A mouse of mass 5.0 g spots the corner of a peanut butter sandwich of mass 8.0 g left on an ice rink after a game. Excited, the mouse runs out onto the ice, but immediately begins to slide. The mouse reaches the peanut butter sandwich and sinks its teeth in. Both the mouse and peanut butter sandwich continue to slide with a speed of 0.45 m/s. What was the initial speed of the mouse?

Question

A mouse of mass 5.0 g spots the corner of a peanut butter sandwich of mass 8.0 g left on an ice rink after a game. Excited, the mouse runs out onto the ice, but immediately begins to slide. The mouse reaches the peanut butter sandwich and sinks its teeth in. Both the mouse and peanut butter sandwich continue to slide with a speed of 0.45 m/s.
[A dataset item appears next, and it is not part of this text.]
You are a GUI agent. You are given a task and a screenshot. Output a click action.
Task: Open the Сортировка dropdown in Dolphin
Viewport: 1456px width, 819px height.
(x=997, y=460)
What was the initial speed of the mouse?

Answer 1

They want you to neglect friction.

Total momentum is conserved, and equals the initial mouse momentum.

0.005*V0 = (0.005 + 0.008)*0.45
Vo = 13/5 * 0.45 = 1.17 m/s

Answer 2

To determine the initial speed of the mouse, we can use the principle of conservation of momentum. The total momentum before the mouse reaches the sandwich is equal to the total momentum after they start sliding together.
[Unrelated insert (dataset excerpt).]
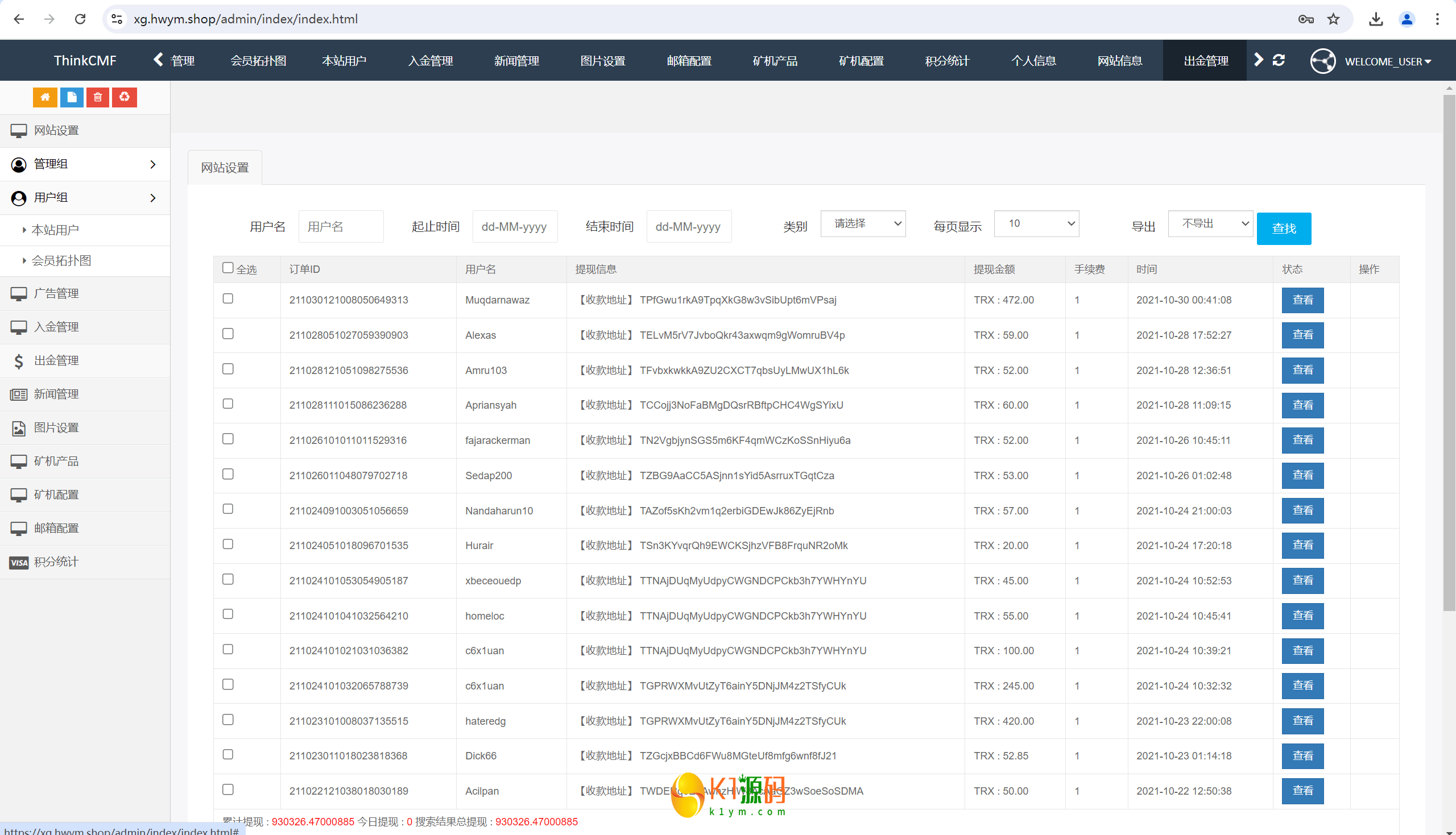Click the orange home icon button
The image size is (1456, 835).
click(x=45, y=97)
The momentum of an object is calculated by multiplying its mass by its velocity. Let's denote the initial velocity of the mouse as "v" and the mass of the mouse as "m1" (5.0 g or 0.005 kg), and the mass of the peanut butter sandwich as "m2" (8.0 g or 0.008 kg).

Before the mouse reaches the sandwich, the momentum of the mouse is given by:
momentum1 = m1 * v

After the mouse reaches the sandwich, both the mouse and the sandwich slide together with a speed of 0.45 m/s. So the momentum of the mouse and the sandwich combined is:
momentum2 = (m1 + m2) * 0.45

According to the conservation of momentum principle, momentum1 = momentum2:
m1 * v = (m1 + m2) * 0.45

Substituting the given values:
0.005 * v = (0.005 + 0.008) * 0.45
0.005v = 0.0135
v = 0.0135 / 0.005
v ≈ 2.7 m/s

Therefore, the initial speed of the mouse was approximately 2.7 m/s.

Answer 3

To find the initial speed of the mouse, we can make use of the principle of conservation of momentum.

The equation for momentum is given by:

p = m * v

Where:
p is the momentum
m is the mass
v is the velocity

According to the problem, the only external force acting on the mouse and the sandwich is the friction force on the ice rink. Therefore, the momentum of the system is conserved. Initially, the mouse is at rest, so its momentum is zero.

After the mouse reaches the sandwich and both start sliding, their final momentum is given by:

p_final = m_mouse * v_final + m_sandwich * v_final

We are given the mass of the mouse (5.0 g) and the mass of the sandwich (8.0 g), both in grams. To use consistent units, we need to convert the masses to kilograms.

m_mouse = 5.0 g = 0.005 kg
m_sandwich = 8.0 g = 0.008 kg

We are also given the final speed v_final = 0.45 m/s.

Using conservation of momentum, we have:

0 = 0.005 kg * v_initial + 0.008 kg * 0.45 m/s

Now, we can solve for v_initial:

v_initial = -(0.008 kg * 0.45 m/s) / 0.005 kg

Calculating this, we get:

v_initial = -0.072 m/s

Therefore, the initial speed of the mouse is -0.072 m/s. The negative sign indicates that the mouse was initially moving in the opposite direction to its final motion.